Anyone who reads about Noel Field, an American who became a spy for the Soviet Union, will want to grab Mr. Field by his lapels, shake him like a human bobblehead and demand: “Can't you see what you're doing?”

That’s a testament to the narrative power of Kati Marton in her new book True Believer: Stalin’s Last American Spy (Simon & Schuster, 249 pp., ***½  out of four stars).

Field, an educated, peaceful Quaker, became disenchanted with the United States in the 1920s, drifted into Communism, and became a longtime spy for the Soviet Union.
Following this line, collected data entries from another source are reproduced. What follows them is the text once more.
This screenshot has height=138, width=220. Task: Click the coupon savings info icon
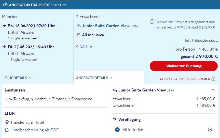pos(213,79)
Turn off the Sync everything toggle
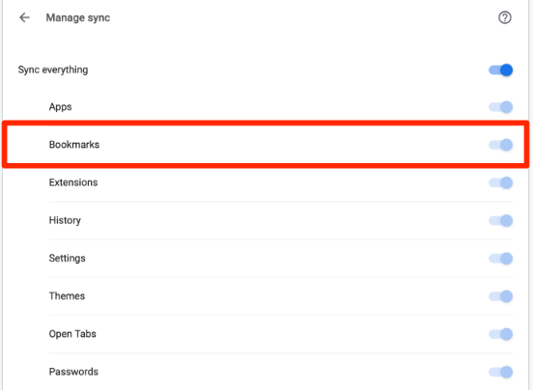 [x=501, y=70]
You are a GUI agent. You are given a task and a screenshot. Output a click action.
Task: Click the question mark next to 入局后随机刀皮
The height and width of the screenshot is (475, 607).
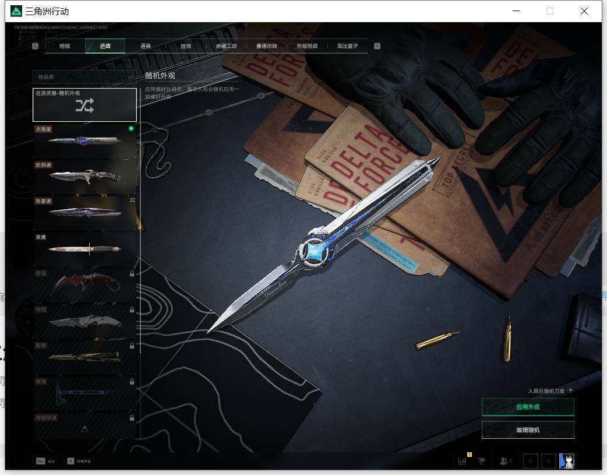pyautogui.click(x=571, y=391)
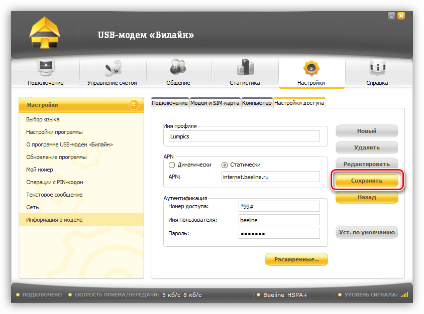Screen dimensions: 424x314
Task: Select Операции с PIN-кодом in sidebar
Action: 55,182
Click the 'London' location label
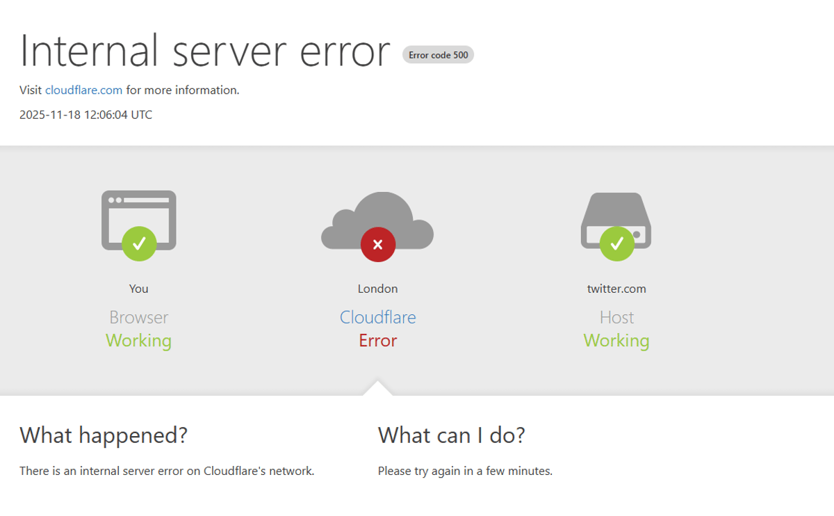Image resolution: width=834 pixels, height=516 pixels. [377, 288]
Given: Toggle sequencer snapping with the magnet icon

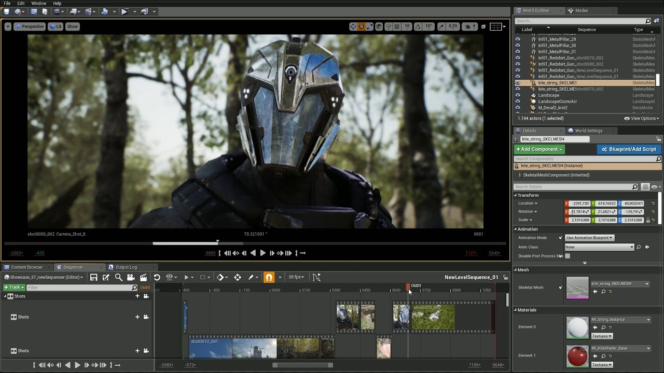Looking at the screenshot, I should [x=269, y=277].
Along the way he rubbed shoulders with Cold War warriors from both sides, including Alger Hiss, the infamous State Department official convicted of perjury in connection with being a Soviet spy, and Allen Dulles, the first civilian director of the CIA.

For his absolute obedience, Field was rewarded with prison and torture.
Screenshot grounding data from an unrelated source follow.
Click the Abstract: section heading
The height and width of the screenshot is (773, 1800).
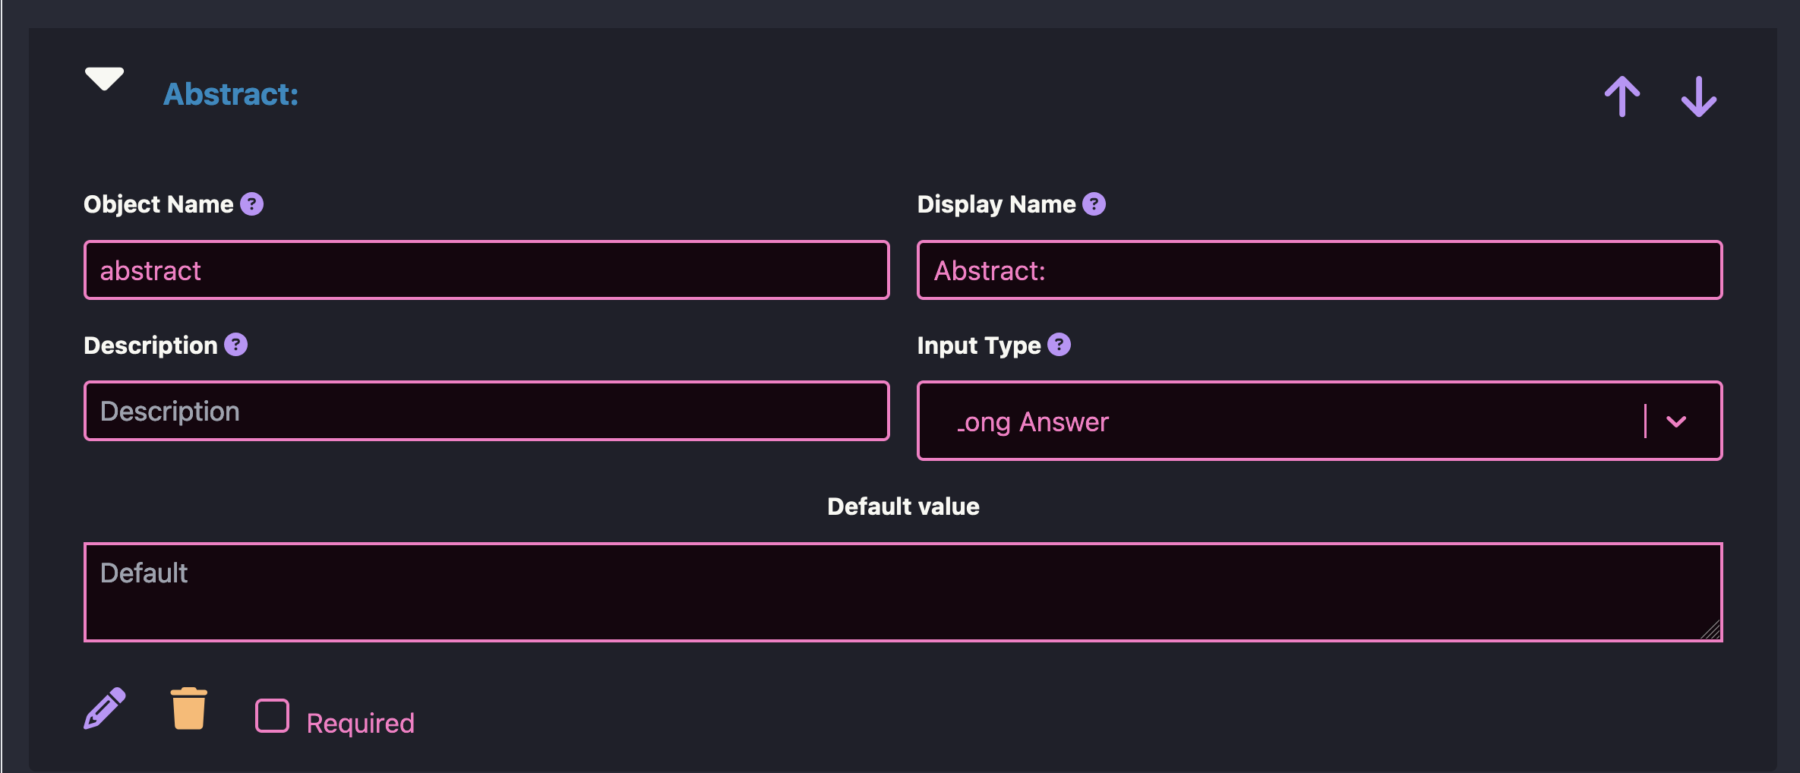pos(231,94)
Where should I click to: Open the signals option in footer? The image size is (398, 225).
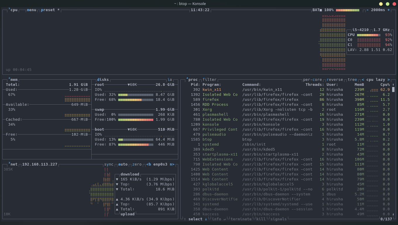click(x=278, y=219)
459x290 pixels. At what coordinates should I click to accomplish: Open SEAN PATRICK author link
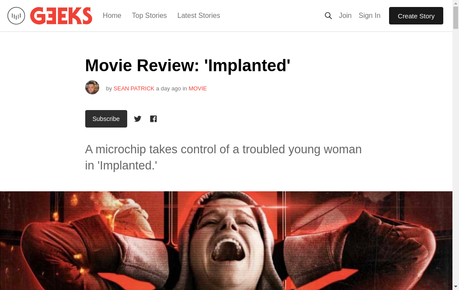(x=134, y=89)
Field grew up in Zurich, the eldest son in an American family of privilege. His pacifist father took him on a tour of World War I battlefields where the smoldering ruins of Verdun left a lasting impression about the horrors of war. Field returned to the United States, graduated from Harvard and dreamed of making a difference in the world.

Those who follow espionage cases are the first to ask how did this happen, and Marton provides key historical moments that help explain the radicalization of young Field. She puts us on the streets of 1920s and ’30s America and the infamous injustices that blackened the period: the execution of Nicola Sacco and Bartolomeo Vanzetti, the Great Depression, and the government’s brutal treatment of World War I “Bonus Army” veterans.

Field “had seen America at its most heartless,” and the memory never left him. After college he worked for the State Department but in private life was drawn to the plight of the less fortunate. He and his wife lived in a shabby Washington apartment where they socialized with black neighbors — unconventional behavior for the time. He joined black friends to picket a segregated theater. He invited homeless men in for meals.

Beyond these acts, Marton says, Field began searching for meaning in life. He found it in relentless Soviet propaganda that blanketed America in the 1920s, which made it easier for Communists in the federal government to recruit office colleagues for spying.

By the time Field began working for a Soviet intelligence agency in 1935, he felt part of a new family, a member of a “historic, clandestine movement.”

Field’s drift into communism is not surprising, but his blind, unquestioning submission is startling.  Most astonishingly, Field even refused to repudiate Stalin and Soviet atrocities after he and his wife were arrested in Czechoslovakia as part of a purge. He was accused of spying for America, and imprisoned for five years. He testified against former Communist colleagues. But instead of Stalin, Field blamed himself.

True Believer is a mesmerizing look at Cold War espionage and a chilling reminder of the destructive power of fanaticism.